>> START EXCERPTED DATA

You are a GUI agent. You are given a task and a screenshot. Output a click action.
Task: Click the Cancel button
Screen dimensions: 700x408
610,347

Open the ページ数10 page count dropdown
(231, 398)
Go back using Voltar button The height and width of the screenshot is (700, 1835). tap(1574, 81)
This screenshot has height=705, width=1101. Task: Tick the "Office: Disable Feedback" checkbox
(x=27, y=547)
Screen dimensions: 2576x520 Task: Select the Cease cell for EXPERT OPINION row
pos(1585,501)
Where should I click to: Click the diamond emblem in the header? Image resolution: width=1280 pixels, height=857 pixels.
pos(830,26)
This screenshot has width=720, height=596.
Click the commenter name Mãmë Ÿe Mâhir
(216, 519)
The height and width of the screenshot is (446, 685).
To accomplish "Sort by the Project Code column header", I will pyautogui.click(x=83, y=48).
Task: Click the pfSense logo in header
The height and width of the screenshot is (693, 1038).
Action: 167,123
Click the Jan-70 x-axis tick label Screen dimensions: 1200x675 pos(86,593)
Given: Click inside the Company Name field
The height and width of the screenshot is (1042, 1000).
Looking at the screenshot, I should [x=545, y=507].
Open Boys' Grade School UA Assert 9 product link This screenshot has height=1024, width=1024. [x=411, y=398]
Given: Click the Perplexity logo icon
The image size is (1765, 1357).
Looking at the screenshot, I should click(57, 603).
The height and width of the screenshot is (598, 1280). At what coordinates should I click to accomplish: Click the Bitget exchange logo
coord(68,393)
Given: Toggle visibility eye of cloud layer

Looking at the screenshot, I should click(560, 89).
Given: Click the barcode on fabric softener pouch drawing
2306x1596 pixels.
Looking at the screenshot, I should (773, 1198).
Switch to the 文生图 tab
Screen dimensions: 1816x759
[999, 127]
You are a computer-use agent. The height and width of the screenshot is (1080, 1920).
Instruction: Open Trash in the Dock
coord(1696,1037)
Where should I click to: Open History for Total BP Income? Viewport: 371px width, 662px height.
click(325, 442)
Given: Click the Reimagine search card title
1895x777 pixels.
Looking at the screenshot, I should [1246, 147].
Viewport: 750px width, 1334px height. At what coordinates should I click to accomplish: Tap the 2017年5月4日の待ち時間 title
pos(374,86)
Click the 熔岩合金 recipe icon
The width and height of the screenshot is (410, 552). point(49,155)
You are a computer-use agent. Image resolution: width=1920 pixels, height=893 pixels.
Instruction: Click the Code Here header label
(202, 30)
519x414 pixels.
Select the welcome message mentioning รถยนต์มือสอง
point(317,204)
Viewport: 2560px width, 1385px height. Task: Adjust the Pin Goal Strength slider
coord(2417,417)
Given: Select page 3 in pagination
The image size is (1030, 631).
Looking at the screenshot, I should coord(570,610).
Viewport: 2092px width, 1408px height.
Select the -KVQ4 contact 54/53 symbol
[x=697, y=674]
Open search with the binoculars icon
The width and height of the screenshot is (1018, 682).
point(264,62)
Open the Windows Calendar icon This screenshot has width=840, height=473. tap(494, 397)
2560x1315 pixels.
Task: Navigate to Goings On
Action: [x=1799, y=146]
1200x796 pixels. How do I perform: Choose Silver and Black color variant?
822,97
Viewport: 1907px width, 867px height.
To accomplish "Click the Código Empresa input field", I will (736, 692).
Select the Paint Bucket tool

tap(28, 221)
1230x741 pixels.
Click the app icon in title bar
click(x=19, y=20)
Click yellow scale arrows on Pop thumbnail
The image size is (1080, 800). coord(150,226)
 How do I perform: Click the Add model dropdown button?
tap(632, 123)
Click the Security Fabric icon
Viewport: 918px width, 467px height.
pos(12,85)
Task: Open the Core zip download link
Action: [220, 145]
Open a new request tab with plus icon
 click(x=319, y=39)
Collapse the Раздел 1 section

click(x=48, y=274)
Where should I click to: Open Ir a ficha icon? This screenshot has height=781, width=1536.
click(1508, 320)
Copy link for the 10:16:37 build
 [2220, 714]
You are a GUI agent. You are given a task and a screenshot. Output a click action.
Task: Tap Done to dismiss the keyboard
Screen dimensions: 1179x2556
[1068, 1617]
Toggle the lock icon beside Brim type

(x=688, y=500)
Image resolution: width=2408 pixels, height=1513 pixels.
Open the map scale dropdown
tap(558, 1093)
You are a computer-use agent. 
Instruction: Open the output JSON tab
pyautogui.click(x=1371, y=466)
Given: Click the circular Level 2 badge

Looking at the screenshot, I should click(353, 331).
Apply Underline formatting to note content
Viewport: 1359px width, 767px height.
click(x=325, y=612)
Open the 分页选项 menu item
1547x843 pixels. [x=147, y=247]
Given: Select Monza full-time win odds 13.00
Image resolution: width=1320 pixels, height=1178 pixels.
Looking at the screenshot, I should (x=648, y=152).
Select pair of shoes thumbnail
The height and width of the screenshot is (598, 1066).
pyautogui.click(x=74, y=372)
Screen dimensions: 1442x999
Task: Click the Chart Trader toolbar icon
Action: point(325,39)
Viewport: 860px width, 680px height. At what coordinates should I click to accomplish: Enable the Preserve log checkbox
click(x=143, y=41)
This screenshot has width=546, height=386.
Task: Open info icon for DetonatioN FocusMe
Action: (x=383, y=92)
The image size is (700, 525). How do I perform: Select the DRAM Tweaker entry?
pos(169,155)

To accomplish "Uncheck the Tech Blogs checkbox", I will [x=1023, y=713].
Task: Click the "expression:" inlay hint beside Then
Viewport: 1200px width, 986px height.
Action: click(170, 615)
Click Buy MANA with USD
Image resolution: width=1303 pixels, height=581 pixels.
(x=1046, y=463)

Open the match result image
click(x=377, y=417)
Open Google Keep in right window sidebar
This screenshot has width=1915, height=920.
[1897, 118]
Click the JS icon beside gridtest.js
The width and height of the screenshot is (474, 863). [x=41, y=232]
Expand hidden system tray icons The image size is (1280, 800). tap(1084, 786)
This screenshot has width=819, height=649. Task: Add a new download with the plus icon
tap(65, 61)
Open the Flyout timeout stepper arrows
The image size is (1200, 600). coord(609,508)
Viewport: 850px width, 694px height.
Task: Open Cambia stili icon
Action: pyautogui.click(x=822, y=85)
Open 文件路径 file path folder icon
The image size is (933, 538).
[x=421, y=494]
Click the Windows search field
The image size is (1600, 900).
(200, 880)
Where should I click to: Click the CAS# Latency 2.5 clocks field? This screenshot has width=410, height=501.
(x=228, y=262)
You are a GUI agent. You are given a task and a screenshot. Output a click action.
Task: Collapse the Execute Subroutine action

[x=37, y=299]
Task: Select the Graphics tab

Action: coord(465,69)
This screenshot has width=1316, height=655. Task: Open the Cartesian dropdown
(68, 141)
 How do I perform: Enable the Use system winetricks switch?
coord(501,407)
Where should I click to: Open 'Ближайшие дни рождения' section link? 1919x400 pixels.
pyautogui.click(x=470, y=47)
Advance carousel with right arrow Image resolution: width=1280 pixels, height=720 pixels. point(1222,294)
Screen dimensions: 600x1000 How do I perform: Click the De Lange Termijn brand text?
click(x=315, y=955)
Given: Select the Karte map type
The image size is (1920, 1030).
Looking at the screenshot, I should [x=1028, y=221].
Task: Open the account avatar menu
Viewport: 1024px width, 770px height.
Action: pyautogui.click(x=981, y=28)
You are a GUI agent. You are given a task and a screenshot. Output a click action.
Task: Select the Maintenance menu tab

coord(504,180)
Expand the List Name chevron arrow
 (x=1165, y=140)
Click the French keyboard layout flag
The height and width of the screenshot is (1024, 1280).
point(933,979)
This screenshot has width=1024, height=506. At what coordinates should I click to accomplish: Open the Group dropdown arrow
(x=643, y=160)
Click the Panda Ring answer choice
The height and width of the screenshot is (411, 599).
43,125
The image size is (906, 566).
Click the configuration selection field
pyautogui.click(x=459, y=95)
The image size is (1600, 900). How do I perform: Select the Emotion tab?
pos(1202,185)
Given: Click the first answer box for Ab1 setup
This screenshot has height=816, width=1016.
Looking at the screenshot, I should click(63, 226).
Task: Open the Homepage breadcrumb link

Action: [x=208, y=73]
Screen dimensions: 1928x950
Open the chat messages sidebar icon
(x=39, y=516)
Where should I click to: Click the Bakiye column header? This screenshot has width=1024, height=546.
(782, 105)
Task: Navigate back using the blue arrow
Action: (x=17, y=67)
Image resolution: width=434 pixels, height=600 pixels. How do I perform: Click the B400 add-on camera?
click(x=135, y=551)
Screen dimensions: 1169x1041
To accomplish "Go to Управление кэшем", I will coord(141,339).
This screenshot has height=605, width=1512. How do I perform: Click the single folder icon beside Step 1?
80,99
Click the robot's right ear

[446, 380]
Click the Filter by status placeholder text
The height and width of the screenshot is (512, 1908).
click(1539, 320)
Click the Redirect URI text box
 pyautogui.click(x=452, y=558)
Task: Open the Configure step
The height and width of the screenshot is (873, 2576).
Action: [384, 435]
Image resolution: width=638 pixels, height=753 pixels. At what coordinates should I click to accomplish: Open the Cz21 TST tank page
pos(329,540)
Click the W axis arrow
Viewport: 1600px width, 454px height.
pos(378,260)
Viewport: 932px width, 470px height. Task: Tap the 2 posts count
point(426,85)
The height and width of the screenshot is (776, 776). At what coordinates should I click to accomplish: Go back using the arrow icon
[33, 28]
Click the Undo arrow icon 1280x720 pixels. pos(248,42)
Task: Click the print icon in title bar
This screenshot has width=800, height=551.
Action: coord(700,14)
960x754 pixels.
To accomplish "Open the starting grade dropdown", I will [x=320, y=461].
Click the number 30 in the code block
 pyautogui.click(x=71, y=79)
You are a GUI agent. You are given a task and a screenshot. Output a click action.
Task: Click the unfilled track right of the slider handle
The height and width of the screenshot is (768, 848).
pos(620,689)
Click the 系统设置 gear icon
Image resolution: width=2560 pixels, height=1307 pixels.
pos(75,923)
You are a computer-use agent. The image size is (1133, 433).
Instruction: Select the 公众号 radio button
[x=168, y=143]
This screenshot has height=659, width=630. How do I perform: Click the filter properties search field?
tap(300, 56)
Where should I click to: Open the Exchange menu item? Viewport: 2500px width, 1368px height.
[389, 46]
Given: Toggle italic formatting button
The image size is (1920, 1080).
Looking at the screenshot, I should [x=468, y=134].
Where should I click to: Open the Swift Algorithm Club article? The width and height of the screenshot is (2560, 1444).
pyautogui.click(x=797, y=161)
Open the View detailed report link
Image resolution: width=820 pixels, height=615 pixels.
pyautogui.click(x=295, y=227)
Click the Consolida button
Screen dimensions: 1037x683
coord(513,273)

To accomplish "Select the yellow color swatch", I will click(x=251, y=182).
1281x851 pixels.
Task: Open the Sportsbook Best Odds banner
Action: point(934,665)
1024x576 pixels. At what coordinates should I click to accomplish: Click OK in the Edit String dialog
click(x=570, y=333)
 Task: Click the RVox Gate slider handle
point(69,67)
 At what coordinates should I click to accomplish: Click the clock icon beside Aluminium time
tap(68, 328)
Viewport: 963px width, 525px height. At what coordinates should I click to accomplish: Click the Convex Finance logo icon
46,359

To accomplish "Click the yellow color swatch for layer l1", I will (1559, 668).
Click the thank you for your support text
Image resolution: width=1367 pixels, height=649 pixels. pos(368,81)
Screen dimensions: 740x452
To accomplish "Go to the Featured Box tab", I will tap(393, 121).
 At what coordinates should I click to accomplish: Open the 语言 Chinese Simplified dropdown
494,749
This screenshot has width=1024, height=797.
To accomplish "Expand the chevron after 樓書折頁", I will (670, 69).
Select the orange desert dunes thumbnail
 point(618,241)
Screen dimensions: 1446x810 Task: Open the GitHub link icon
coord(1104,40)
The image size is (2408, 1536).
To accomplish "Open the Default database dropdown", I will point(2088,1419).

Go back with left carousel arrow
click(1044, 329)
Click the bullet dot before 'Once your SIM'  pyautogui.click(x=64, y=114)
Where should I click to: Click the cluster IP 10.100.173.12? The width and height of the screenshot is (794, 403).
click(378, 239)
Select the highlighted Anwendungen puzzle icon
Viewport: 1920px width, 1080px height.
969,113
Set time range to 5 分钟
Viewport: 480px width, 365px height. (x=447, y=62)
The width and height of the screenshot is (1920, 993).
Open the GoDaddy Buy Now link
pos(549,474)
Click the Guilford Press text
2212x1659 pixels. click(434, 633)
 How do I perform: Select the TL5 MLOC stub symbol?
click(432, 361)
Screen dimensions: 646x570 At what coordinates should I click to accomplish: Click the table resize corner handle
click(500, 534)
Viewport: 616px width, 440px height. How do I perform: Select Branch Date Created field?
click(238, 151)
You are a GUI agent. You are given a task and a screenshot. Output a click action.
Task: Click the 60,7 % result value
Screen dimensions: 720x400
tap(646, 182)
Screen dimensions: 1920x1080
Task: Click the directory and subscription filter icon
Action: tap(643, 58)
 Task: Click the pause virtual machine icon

>> END EXCERPTED DATA

◆ WRITTEN REQUEST ◆
Reproduce verbatim everything from the line containing "Select pair of shoes thumbnail" down to the line containing "Advance carousel with", including both of those lines.

◆ ANSWER TO THE PROBLEM ◆
Select pair of shoes thumbnail
The height and width of the screenshot is (598, 1066).
pyautogui.click(x=74, y=372)
Screen dimensions: 1442x999
Task: Click the Chart Trader toolbar icon
Action: point(325,39)
Viewport: 860px width, 680px height. At what coordinates should I click to accomplish: Enable the Preserve log checkbox
click(x=143, y=41)
This screenshot has width=546, height=386.
Task: Open info icon for DetonatioN FocusMe
Action: (x=383, y=92)
The image size is (700, 525). How do I perform: Select the DRAM Tweaker entry?
pos(169,155)

To accomplish "Uncheck the Tech Blogs checkbox", I will [x=1023, y=713].
Task: Click the "expression:" inlay hint beside Then
Viewport: 1200px width, 986px height.
Action: click(170, 615)
Click Buy MANA with USD
Image resolution: width=1303 pixels, height=581 pixels.
(x=1046, y=463)

Open the match result image
click(x=377, y=417)
Open Google Keep in right window sidebar
This screenshot has width=1915, height=920.
[1897, 118]
Click the JS icon beside gridtest.js
The width and height of the screenshot is (474, 863). [x=41, y=232]
Expand hidden system tray icons The image size is (1280, 800). tap(1084, 786)
This screenshot has width=819, height=649. Task: Add a new download with the plus icon
tap(65, 61)
Open the Flyout timeout stepper arrows
The image size is (1200, 600). coord(609,508)
Viewport: 850px width, 694px height.
Task: Open Cambia stili icon
Action: pyautogui.click(x=822, y=85)
Open 文件路径 file path folder icon
The image size is (933, 538).
[x=421, y=494]
Click the Windows search field
The image size is (1600, 900).
(200, 880)
Where should I click to: Click the CAS# Latency 2.5 clocks field? This screenshot has width=410, height=501.
(x=228, y=262)
You are a GUI agent. You are given a task and a screenshot. Output a click action.
Task: Collapse the Execute Subroutine action

[x=37, y=299]
Task: Select the Graphics tab

Action: coord(465,69)
This screenshot has width=1316, height=655. Task: Open the Cartesian dropdown
(68, 141)
 How do I perform: Enable the Use system winetricks switch?
coord(501,407)
Where should I click to: Open 'Ближайшие дни рождения' section link? 1919x400 pixels.
pyautogui.click(x=470, y=47)
Advance carousel with right arrow Image resolution: width=1280 pixels, height=720 pixels. point(1222,294)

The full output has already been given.